I burst through the door and got a couple of weird glares from two dudes washing their hands, but I didn't care.

"Troye?" I call, knocking on the only closed stall. I heard him sniffle before replying.

"Get out of here. Go eat your food, I'm fine, trust me." 

"Come out here and talk to me, Troye Sivan."

"What is there left to talk about?" He yelled, opening the door angrily. I noticed the way the other two guys panned out as soon as they heard him yell. He had a thick coating of tears covering his entire face that broke my heart even more. 

"Troye." I choked out, shoving him back into the stall and closing the door behind us. I wrapped him up into the tightest hug I could manage and rubbed his back with one hand.

"I am so sorry. The last thing I wanted was to hurt you." My voice is so scratchy it sounds like I'm the one that just got their heartbroken. 

"I should start getting paid every time you apologize to me. I'd save up enough to move to the US in no time. Then there'd be one less thing against us." He chuckled, wrapping his arms around me finally.

"Troye." I felt tears rolling down my face. I hadn't cried in months, I never cry. I didn't even cry when most of the One Direction fandom attacked me, why am I crying now? I was sort of relieved we were hugging and he couldn't see my face in this moment of weakness.

"I'm sorry, I'll drop the subject. I understand talking about us being together probably makes you uncomfortable."

"Why would it?"

"Well, because you don't want to be in a relationship with me."

"Troye Sivan Mellet, you totally misunderstood what I meant out there.
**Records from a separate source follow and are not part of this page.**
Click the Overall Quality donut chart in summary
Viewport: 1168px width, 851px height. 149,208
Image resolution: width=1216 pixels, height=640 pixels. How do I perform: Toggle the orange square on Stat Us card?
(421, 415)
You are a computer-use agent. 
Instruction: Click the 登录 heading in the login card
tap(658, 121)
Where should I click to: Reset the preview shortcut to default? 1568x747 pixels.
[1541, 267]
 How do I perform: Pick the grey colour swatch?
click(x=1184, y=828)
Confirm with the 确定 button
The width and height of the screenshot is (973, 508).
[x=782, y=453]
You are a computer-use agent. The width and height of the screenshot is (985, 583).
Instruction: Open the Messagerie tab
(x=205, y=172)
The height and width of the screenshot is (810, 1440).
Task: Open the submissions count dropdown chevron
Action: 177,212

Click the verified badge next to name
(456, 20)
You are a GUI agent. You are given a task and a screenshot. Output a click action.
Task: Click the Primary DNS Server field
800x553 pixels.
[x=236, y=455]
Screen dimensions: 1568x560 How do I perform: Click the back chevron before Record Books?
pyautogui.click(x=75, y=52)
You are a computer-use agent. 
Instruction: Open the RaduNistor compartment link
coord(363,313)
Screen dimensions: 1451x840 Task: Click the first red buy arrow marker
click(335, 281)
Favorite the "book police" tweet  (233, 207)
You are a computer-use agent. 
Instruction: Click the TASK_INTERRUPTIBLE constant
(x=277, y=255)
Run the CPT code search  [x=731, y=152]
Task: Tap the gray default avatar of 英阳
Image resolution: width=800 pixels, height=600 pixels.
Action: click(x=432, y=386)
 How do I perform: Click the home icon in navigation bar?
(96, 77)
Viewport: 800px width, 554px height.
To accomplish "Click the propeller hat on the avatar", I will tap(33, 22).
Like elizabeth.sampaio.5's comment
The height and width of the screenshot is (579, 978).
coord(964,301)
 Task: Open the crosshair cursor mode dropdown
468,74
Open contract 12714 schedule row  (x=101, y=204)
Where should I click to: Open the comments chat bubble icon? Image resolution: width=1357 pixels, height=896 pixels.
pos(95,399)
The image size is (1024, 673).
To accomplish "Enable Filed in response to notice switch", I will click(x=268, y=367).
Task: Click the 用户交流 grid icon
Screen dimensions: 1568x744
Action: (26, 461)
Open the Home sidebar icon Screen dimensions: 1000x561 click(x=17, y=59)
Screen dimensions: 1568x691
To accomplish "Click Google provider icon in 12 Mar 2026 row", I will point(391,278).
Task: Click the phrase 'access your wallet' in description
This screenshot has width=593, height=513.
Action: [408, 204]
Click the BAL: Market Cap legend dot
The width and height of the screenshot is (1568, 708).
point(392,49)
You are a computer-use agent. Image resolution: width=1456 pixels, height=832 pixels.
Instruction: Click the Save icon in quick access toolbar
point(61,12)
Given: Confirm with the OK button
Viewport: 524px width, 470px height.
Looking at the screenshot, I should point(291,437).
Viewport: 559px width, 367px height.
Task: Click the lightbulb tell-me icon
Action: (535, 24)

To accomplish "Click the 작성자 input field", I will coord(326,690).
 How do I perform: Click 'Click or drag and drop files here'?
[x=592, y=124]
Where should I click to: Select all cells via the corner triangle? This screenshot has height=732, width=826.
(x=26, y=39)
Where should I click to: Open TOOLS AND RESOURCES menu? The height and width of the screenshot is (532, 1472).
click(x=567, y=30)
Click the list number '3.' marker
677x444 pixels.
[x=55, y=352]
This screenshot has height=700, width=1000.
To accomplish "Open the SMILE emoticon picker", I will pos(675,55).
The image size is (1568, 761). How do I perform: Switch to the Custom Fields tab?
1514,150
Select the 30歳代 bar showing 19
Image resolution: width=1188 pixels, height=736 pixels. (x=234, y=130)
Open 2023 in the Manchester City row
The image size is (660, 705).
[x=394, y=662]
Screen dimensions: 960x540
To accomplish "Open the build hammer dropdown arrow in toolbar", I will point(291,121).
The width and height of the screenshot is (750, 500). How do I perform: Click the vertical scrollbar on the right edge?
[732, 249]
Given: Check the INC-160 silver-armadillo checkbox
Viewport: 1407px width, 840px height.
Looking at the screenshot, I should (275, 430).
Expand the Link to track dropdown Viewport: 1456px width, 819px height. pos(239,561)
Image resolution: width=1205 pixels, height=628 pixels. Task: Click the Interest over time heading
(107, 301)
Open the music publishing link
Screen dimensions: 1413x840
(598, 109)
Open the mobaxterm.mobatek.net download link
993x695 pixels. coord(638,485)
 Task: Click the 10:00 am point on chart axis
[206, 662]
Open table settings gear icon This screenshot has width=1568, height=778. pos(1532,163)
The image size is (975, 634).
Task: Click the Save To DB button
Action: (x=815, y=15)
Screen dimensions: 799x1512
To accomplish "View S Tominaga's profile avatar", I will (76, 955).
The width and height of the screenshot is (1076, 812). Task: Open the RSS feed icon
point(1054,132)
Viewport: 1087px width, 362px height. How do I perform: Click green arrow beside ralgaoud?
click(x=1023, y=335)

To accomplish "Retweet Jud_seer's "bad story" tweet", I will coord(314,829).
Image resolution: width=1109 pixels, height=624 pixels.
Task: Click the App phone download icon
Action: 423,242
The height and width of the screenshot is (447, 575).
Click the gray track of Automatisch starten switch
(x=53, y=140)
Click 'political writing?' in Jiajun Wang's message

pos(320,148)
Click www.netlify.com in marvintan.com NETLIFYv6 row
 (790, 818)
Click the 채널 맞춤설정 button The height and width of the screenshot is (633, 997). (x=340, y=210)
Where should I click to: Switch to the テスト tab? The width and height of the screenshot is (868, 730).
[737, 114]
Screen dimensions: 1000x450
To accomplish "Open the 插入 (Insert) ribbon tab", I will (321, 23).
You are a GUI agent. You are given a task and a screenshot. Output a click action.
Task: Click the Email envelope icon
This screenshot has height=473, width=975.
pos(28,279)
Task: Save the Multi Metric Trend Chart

I said that we wouldn't work out, not that I didn't want us to." I felt Troye backing out of the hug to look at me and tried to wipe my tears off on his shirt to no avail.

"So, if I was older and not from the other side of the world, you would date me?"

"It'd be nice if you didn't have a brother set on breaking us apart too, but hell yes I would date you. I'd probably propose right here, right now."